I swear I didn't plant it, but this silly thing popped up in my dormant container the other day. It's growing like a weed!

Just for kicks I watered it and it must have liked that. It's up over 6" in the last 5 days. It appears to be a tree of somesort with serrated leaves and a woody stem. 

Here's a pic:

Plant









Leaves









Any ideas?


----------



## 3ravens

Chokecherry or mulberry?


----------



## Danaus29

Looks like elm to me. Slippery elm.


----------



## chris30523

could be elm.Looks like the beech tree we have here.Don't think the leaves are shiny enough to be cherry


----------



## jedsmom

I'm thinking beech too.


----------



## Wildcrofthollow

I'm with 3ravens, it looks like baby mulberry to me. They look quite different when they get older.


----------



## Tiempo

No, not mulberry. 

Baby mulberrys have more of a heart shape where the leaf joins the stem..

http://www.mobot.org/gardeninghelp/images/Pests/Pest910.jpg

I'm going with elm.


----------



## bee

was the pot outside? cause it looks like a chipmunk may have "planted" a filbert to me.


----------



## PoorLiLRichGirl

The pot wasn't outside so it must have been in the dirt. Transplanted Walmart Mulch-berry Tree is what we're calling it till we can ID it. I have to confess that I'm getting kind of excited to find out!


----------



## soulsurvivor

Another vote for elm. Keeps us busy pulling these things out of the front flower bed and they're really hard to pull up because of the deep tap root.


----------



## springledge

I'm thinking it is a hackberry. I found one in the woods and planted it....thinking it was an elm. Now I have a 20' tall hackberry tree in my yard  Here is the link to a picture of the leaves of the tree http://www.ag.ndsu.edu/trees/handbook/th-3-119.pdf . I could be wrong, but it sure looks like it to me.

I just looked again and it does seem like the leaves are a little different at the base so now I'm not sure....oh well...maybe


----------



## casusbelli

Definitely not a hackberry. And not a beech.
I'm with the elm votes.
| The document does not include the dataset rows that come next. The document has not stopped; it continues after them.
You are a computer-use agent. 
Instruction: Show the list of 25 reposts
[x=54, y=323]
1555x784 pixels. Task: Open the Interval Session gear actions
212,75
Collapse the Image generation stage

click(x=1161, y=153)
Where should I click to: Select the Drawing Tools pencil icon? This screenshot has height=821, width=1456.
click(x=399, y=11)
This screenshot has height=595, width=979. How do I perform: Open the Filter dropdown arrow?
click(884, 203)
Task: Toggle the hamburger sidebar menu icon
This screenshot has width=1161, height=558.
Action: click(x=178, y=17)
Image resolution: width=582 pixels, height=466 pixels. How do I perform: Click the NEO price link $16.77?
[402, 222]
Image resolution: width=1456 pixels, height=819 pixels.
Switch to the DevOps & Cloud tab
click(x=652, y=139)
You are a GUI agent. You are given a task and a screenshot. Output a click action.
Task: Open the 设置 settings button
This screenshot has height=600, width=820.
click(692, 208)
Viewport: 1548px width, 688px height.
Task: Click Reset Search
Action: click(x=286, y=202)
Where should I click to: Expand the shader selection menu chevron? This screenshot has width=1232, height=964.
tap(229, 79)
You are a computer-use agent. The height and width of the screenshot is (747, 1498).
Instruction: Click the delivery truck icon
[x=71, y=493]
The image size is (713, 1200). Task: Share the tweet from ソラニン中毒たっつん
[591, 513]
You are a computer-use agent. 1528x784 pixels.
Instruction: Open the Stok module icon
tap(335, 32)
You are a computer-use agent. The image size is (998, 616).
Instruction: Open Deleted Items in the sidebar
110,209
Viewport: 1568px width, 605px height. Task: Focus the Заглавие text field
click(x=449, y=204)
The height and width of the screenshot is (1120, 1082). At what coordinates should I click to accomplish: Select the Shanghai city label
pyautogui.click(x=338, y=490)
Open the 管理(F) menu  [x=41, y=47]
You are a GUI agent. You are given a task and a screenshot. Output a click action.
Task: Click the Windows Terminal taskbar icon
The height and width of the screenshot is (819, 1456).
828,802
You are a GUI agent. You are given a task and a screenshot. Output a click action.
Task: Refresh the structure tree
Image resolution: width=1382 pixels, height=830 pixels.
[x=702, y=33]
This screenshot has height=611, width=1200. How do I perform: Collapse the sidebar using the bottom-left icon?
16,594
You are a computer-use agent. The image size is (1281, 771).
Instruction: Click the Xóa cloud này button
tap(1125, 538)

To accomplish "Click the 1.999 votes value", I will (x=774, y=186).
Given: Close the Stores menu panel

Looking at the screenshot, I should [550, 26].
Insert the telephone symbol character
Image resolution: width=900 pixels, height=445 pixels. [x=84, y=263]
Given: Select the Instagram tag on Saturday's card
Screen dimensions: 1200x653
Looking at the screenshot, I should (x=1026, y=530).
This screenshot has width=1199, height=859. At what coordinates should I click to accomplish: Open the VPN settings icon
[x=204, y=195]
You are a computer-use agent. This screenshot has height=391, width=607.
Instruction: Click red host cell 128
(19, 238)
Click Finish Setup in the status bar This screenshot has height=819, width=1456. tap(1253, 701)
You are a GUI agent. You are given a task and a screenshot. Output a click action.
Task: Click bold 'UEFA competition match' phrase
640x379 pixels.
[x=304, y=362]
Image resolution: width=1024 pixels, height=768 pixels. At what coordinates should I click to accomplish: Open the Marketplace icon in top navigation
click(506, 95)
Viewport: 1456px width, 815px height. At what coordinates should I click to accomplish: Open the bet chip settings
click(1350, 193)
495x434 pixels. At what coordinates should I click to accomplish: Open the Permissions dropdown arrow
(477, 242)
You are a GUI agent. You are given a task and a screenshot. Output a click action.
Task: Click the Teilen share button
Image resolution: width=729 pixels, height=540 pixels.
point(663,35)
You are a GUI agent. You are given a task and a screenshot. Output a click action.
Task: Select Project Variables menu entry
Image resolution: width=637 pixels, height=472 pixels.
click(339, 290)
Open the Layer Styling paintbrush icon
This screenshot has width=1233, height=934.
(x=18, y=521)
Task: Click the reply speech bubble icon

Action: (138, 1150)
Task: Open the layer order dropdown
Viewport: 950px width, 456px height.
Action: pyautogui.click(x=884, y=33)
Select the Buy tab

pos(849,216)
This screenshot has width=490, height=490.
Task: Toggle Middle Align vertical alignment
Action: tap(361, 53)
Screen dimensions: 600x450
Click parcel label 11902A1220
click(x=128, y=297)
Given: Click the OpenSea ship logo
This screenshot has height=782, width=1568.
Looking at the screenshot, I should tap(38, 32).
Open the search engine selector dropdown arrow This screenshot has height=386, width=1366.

And their winged seeds travel by wind.


----------



## YuccaFlatsRanch

Mulberry - plant it, it will grow FAST.


----------



## mtnbluet881

Not Ash ---they are opposite

Not Elm ---leaves too light green

The color of the leaves fit a mulberry perfectly and the mulberry likes to hide its true nature of off-shaped and uneven leaf shapes when it is very young.

Soon you should see different leaf shapes and then you will know for sure, and mulberry berries are so good to eat!


----------



## coffee

there are 3 types of mulberry 
black 
red
white
if its a young mulberry you are in for a treat ..I have 3 on order ,, one for me and one for each of my boys..
take a leaf in to your extension office or send one in to them ( look uoder county offices ) they will know what it is .


----------



## lonelytree

Mulberry cobbler.... YUM!!!!


----------



## o&itw

yep, if you like worms


----------



## Tricky Grama

Wildcrofthollow said:


> I'm with 3ravens, it looks like baby mulberry to me. They look quite different when they get older.


I think so too...a few more days/weeks will tell.


----------



## ronbre

i've never grown mulberries, I have 2 on order as well..russian i guess..so we'll see.


----------



## PoorLiLRichGirl

What do you guys think about Pecan for this? DS was playing with a few papershells and this container was close enough to the floor for him to reach....


----------



## chickenista

Do you have a current pic? Has it changed any?


----------



## PoorLiLRichGirl

No, it hasn't even popped out another leaf. I've moved it outside but I think it's drowning. It's rained about 30 inches in the last week :badmood:


----------



## lonelytree

o&itw said:


> yep, if you like worms


Must be a Missouri thing? We had great mulberries, white and purple..... No worms.


----------



## Danaus29

Ok, I did a little quick research. Not pecan, not elm, not mulberry. Not maple, ash, dog wood, or buckeye. I think we can also eliminate the hickory family.

After checking on this site:
http://www.oplin.org/tree/leaf/leaf pages/045/not lobed.html

I think you might have a Speckled Alder:
http://www.macphailwoods.org/shrub/alder.html


----------